Я упомянул здесь все ветви искусства, на которые, по общепринятому мнению, распространяется поэтическое чувство. Но Эллисон утверждал, что самая богатая возможностями, самая истинная, самая естественная и, быть может, самая обширная ветвь его пребывает в необъяснимом запустении. Никто и никогда еще не считал декоративное садоводство одним из видов поэзии, но мой друг полагал, что оно предоставляет всем музам поистине великолепные возможности. И в самом деле, здесь открывается обширнейшее поле для полета фантазии, находящей выражение в бесконечном сочетании форм невиданной прежде красоты; а элементы, ее составляющие, неизмеримо превосходят все, что может дать земля сама по себе. В многообразных формах и красках цветов и деревьев Эллисон усматривал самые непосредственные и энергичные усилия самой Природы, нацеленные на сотворение материальной красоты. И в концентрации этих усилий — точнее, в приспособлении этих усилий к глазам, которые должны увидеть их в этом мире, в использовании наилучших средств, в трудах ради достижения совершенства — и заключалось, по его разумению, воплощение не только его дарований, но и той высокой цели, ради которой божество наделило человека поэтическим чувством.
«В приспособлении этих усилий к глазам, которые должны увидеть их в этом мире…» Объясняя эту фразу, мистер Эллисон значительно приблизил меня к разрешению того, что всегда казалось мне загадкой. Я имею в виду тот факт (никем, кроме полных невежд, не оспариваемый), что в природе не существует видимых обычным глазом сочетаний форм и красок, какие способен создать гениальный художник.
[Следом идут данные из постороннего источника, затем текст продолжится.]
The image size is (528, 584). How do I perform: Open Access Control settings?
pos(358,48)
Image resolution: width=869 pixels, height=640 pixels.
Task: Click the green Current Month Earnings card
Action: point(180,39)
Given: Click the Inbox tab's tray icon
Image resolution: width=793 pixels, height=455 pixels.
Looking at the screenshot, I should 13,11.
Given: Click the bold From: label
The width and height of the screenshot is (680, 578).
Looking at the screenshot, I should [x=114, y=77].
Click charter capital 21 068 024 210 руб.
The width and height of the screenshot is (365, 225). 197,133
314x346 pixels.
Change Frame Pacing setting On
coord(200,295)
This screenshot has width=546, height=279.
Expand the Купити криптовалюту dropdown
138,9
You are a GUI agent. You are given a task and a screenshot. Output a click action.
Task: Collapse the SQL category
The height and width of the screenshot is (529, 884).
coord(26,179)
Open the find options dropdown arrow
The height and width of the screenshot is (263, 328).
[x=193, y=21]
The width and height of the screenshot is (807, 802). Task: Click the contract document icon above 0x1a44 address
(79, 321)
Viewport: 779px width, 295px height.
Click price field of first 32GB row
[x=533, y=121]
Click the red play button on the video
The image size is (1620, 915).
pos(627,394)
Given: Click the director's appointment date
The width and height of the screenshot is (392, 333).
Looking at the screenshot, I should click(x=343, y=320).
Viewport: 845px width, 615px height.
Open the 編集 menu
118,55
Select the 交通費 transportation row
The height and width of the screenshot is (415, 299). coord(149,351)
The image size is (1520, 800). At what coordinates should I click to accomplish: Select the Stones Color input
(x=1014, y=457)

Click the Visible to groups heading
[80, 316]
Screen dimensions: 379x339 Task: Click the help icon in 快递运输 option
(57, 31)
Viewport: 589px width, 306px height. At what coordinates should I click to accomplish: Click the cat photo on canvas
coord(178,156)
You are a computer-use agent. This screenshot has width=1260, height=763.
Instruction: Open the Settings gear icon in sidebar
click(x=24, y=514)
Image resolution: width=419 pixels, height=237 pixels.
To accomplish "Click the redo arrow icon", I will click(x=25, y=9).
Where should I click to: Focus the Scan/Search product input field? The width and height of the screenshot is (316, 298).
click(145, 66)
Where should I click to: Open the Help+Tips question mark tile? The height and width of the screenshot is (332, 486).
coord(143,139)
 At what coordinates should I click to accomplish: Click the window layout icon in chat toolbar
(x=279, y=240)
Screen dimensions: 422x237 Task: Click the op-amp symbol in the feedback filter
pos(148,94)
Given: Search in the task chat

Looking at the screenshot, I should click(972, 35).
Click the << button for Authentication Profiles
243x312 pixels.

Нет в действительности таких райских садов, какие сияют на полотнах Клода. В самых чарующих природных ландшафтах всегда найдется или какой-нибудь недостаток, или что-нибудь излишнее. В то время как составные части, каждая в отдельности, могут посмеиваться над искусством художника, расположение, композиция этих частей всегда дает возможность вносить улучшения. Иными словами, нет такой точки на обширной поверхности земли, находящейся в естественном состоянии, взглянув с которой, проницательный глаз художника не обнаружил бы погрешностей в том, что называется «композицией» пейзажа. И все же, до чего это непостижимо! В иных областях мы справедливо привыкли считать природу самим совершенством. Мы избегаем состязаться с нею в сотворении деталей. Кто дерзнет в точности воспроизвести окраску тюльпана или улучшить пропорции ландыша? Критики, убежденные в том, что скульптура или портретная живопись должны возвышать, одухотворять натуру, а не подражать ей, пребывают в заблуждении. Наилучшие образцы человеческой красоты в живописи или скульптуре лишь приближаются к тому прекрасному, которое живет и дышит. Упомянутый эстетический принцип верен лишь по отношению к пейзажу; и, почувствовав здесь его верность, а заодно поддавшись опрометчивому стремлению к обобщениям, критики решили, что он якобы распространяется на все без исключений области искусства.